15 Aralık 2019 15:57
Muğla'da gerçekleştirilen "Madenciliği
konuşuyoruz" çalıştayında ülkemizdeki madencilik politikaları ve
uygulamaları tartışıldı.

Ülkemizdeki madencilik politikaları ve uygulamaları; bilim
insanları, politikacılar ve uzmanların yanı madencilik yapılan yörede yaşayan
köylüler tarafından "Madenciliği konuşuyoruz" çalıştayında konuşuldu.
Madencilik sektör temsilcilerinin de katıldığı çalıştayda köylüler,
"sessiz çığlığımızı duyun artık" dediler.
MADENLERDE HERKESİN HAKKI VAR
Çalıştayın açılışında yapılan konuşmalarda TMMOB adına söz
alan Engin Fırat Ata, neoliberal çağda madenciliğin kamu yararından çok birkaç
kişinin yararına yapıldığını ifade etti. Ata, "Madenler üzerinde herkesin
hakkı vardır, bir avuç kişinin değil" dedi.
CHP'nin Doğa Haklarından Sorumlu Genel Başkan Yardımcısı
Gülizar Biçer Karaca çeşitli konularda çevre sorunları ile karşı karşıya olan
yurttaşların çağrıları üzerine Anadolu'yu karış karış dolaştığını belirterek
akıl almaz birçok vahşi madencilik uygulaması ile karşılaştıklarını söyledi.
BÜYÜKŞEHİR BELEDİYESİ BAŞKANI GÜRÜN: "BİZE HİÇBİR BİLGİ
VERMİYORLAR"

Muğla Büyükşehir Belediye Başkanı Osman Gürün sayısal
veriler, haritalar ve grafiklerle desteklediği konuşmasında yerel yönetimler
olarak kendilerine resmi olarak hiçbir bilginin verilmediğini ifade etti.
Madencilik sektörünün Muğla'da ve ülkenin dört bir yanında çok önemli bir doğa
tahribatına neden olduğunu kaydeden Gürün, çıkarılan madenin işlenmeden
satılmasını son derece büyük bir handikap olarak niteledi. Gürün;
"Muğla'da nerede, ne kadar maden ruhsatı var gibi bilgilerini resmi olarak
alamıyoruz. Sağdan soldan bilgi çalıp doğruya ulaşmaya çalışıyoruz. Bu kadar karanlık
bir şey doğal olarak şüpheyi de çoğaltır" dedi. Muğla'nın
yüzölçümünün %27’sinin maden ruhsat alanı olduğunu belirten Gürün, "Hiçbir
şekilde yerel yönetimlere bilgi verilmeden, padişah fermanı gibi veriliyor bu
ruhsatlar. Ruhsat verilen alanda Sit mi var, orman mı var hiç dikkat
edilmiyor" diye konuştu. Muğla'da 2014’ten önce 449 maden ocağının
ruhsatlandırıldığını, 2014 yılından sonra ise 192 madene ruhsat verildiğini
aktaran Gürün, toplam 641 maden alanının çoğunun ormanlarda olduğuna dikkat çekti.
“BACA GAZI ÖLÇÜMÜ YAPILMIYOR”

> **Veri bölümü**
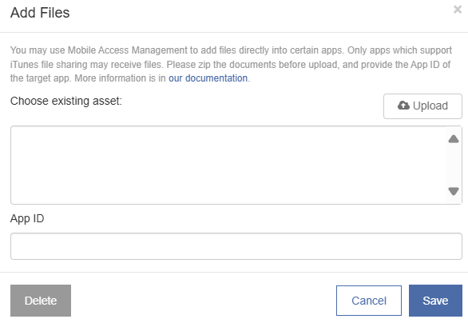Viewport: 468px width, 323px height.
Task: Click the 'Choose existing asset:' label
Action: [66, 101]
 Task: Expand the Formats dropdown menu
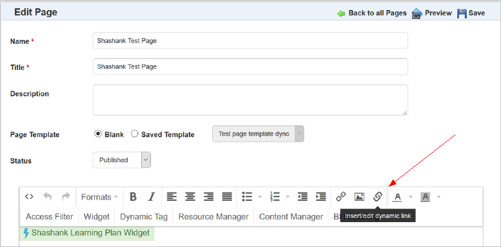coord(99,197)
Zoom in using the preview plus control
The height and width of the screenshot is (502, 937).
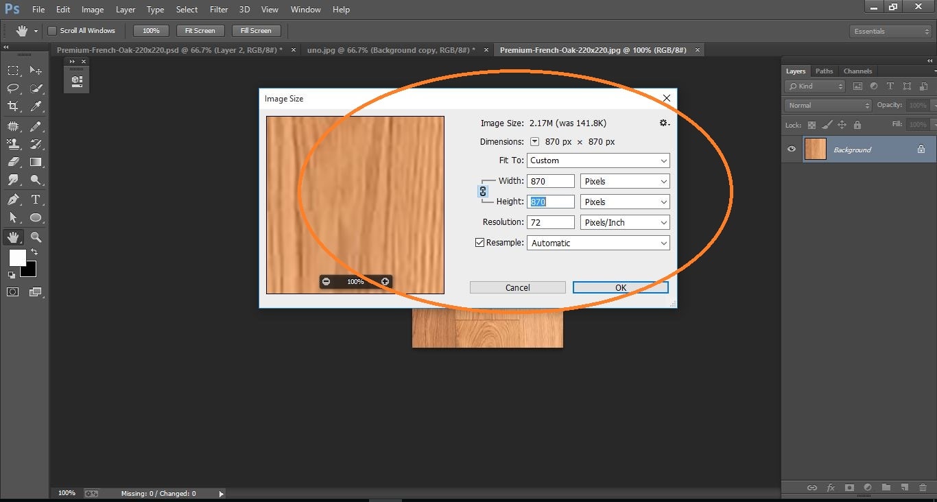(384, 281)
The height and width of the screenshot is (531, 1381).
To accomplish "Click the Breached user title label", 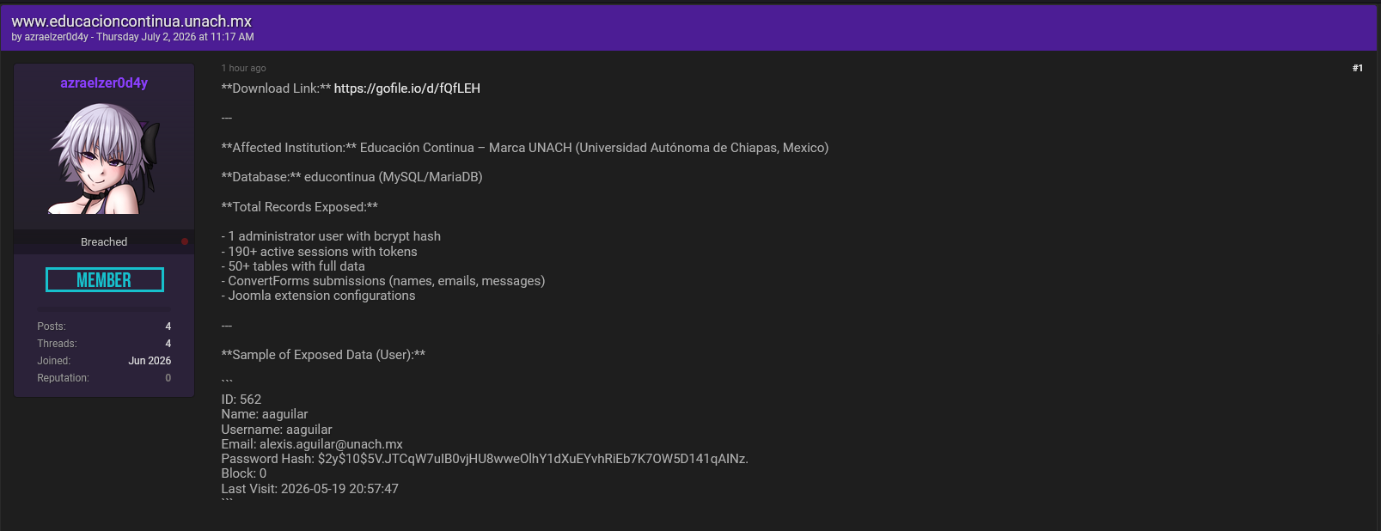I will [x=104, y=242].
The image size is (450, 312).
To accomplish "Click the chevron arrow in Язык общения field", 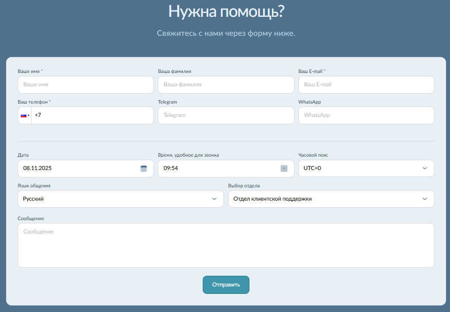I will tap(214, 199).
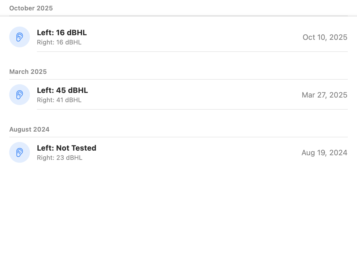Screen dimensions: 357x277
Task: Open the Left: 16 dBHL audiogram entry
Action: click(179, 37)
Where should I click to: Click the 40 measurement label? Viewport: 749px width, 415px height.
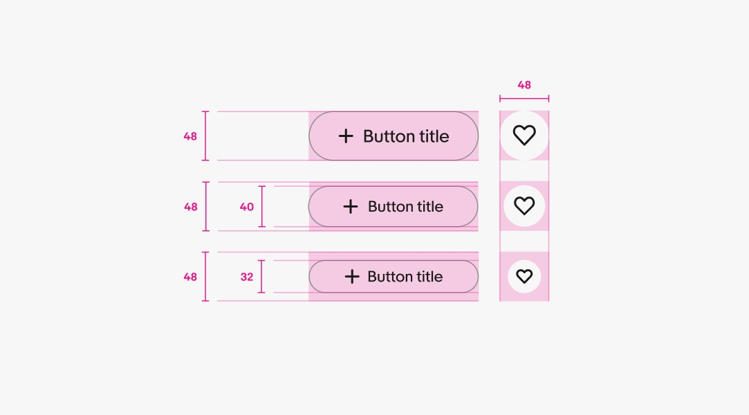point(247,206)
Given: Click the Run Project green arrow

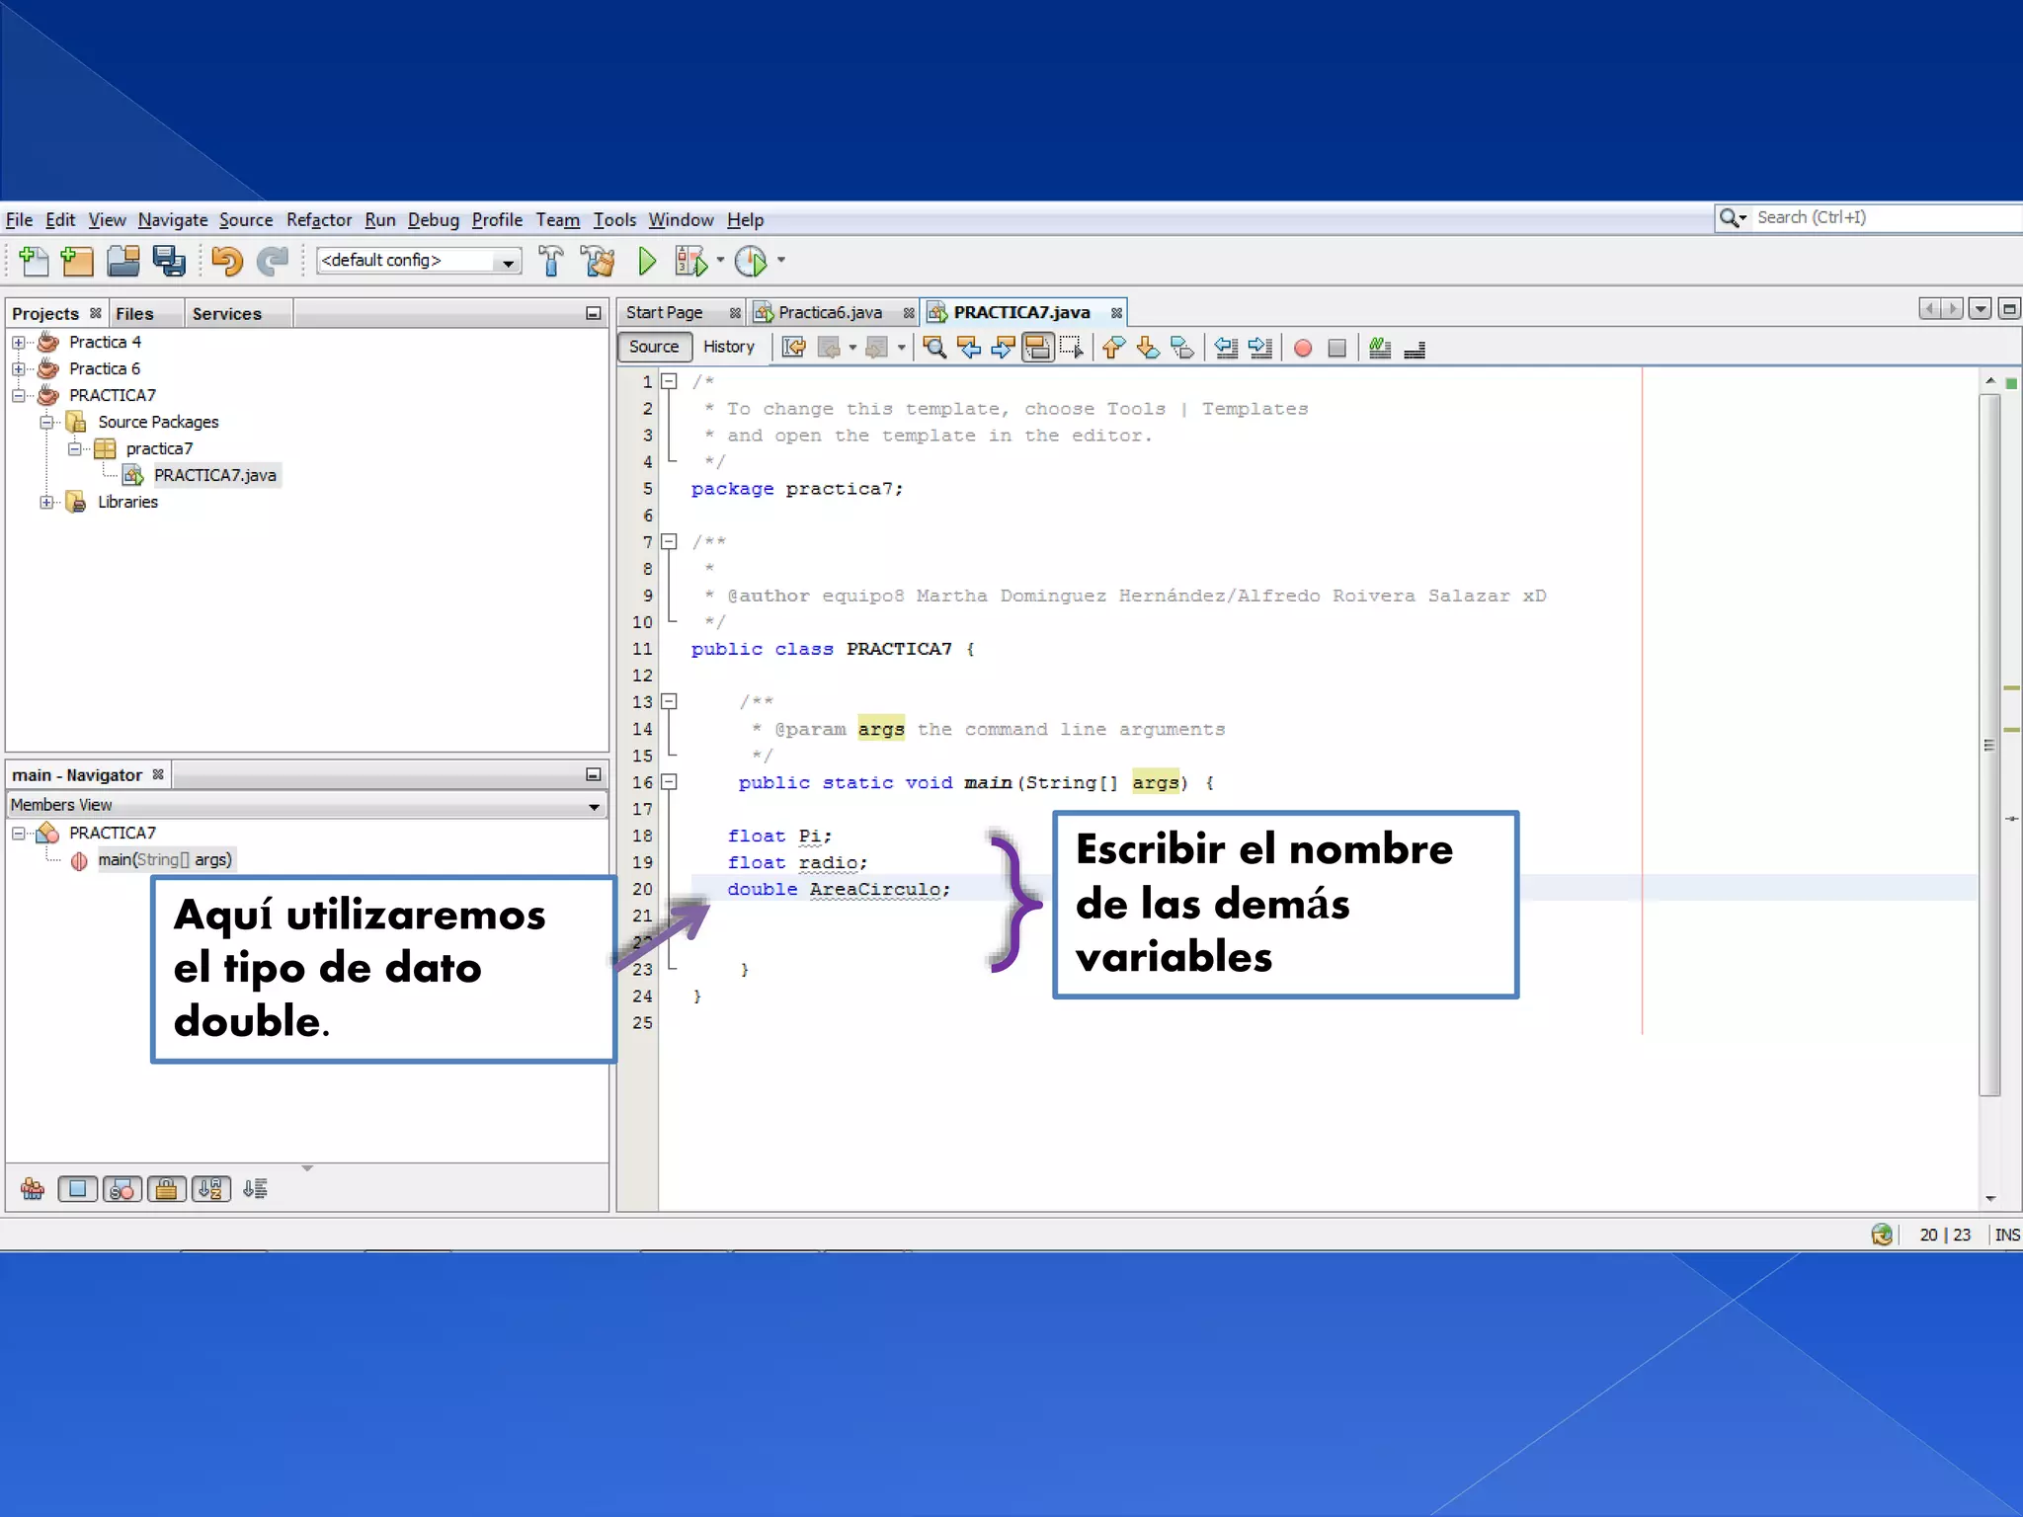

> **Alıştırma görevleri**
1. Kayıtlarda "Where should I" ifadesini içeren satırdan kayıtların sonuna kadar uzanan satırları, iki uç da dahil olmak üzere aynen tekrarla. Resimleri yanıta koyma.
2. Madencilik çalıştayı haberini kaldığı yerden sürdür.
Madencilik çalıştayı haberi ile kayıtlar arasında hiçbir bağ yoktur.

> **Yanıtlar**
1.
Where should I click to: Click the 40 measurement label? Viewport: 749px width, 415px height.
point(247,206)
Given: Click the Run Project green arrow

2.
Termik santrallere filtre takılmamı tartışmalarına da
değinen Gürün şunları söyledi; "Yatağan yıllarca filtre takmadı. Sağlıkla
ilgili negatif etkilerini açıklayamadık, çünkü araştırılmadı. Filtre
takılmasını geciktirmek için baca ağzından çıkan dumanın, külün zararlarını
kamuoyundan sakladık. Yıllar sonra Yatağan'a filtre takıldı ama bu filtrelerin
ne kadar neyi arıttığını, hangi zararlı maddeleri tuttuğunu bilemiyoruz. Baca
gazında bunu ölçen cihaz yok.
“BACA KÜLÜNDE URANYUM VAR”
Çalıştayın öğleden önceki ilk oturumunda konuşan Dünya
Gazetesi tarım yazarı Ali Ekber Yıldırım, Türkiye'deki tarım sektörü verilerini
anlattı. Geçmişte bir tarım ülkesi olan Türkiye'nin bugün 15 milyar dolarlık
tarım ürünü aldığını ifade eden Yıldırım, yanlış madencilik ve enerji
politikaları nedeniyle sadece toprağı değil, suyun da kirlendiğini belirtti.
Yıldırım, 17 yıldır iktidarda olan AKP'nin genelde tarımdan anlamayan kişileri
tarım bakanı yaptığına dikkat çekerek, her gelen bakanla birlikte farklı bir
tarım politikasının gündeme getirildiğini vurguladı. Prof. Dr. Doğan Kantarcı
madenciliğin orman ekosistemlerine etkileri başlıklı sunumunda Muğla bölgesinde
çalışan üç termik santralle ilgili açılan davalarda bilirkişi olarak
bulunduğunu belirterek, yaptıkları araştırmalarda korkunç değerlerle
karşılaştıklarını söyledi. Termik santrallerde yakılan kömürlerin içinde
uranyum olduğunu ve baca külünde de bu nedenle uranyum bulunduğunu kaydetti.

Kantarcı, konuşmasında Kanal İstanbul tartışmalarına da
değinerek, "1600 sayfalık ÇED raporunu okudum. Bu ÇED raporu değil,
projenin çevresel etkileri yok içinde" dedi.
“TARİHİ VE KÜLTÜREL VARLIKLAR YOK EDİLİYOR”
Arkeolojik açıdan madencilik faaliyetlerini anlatan Prof.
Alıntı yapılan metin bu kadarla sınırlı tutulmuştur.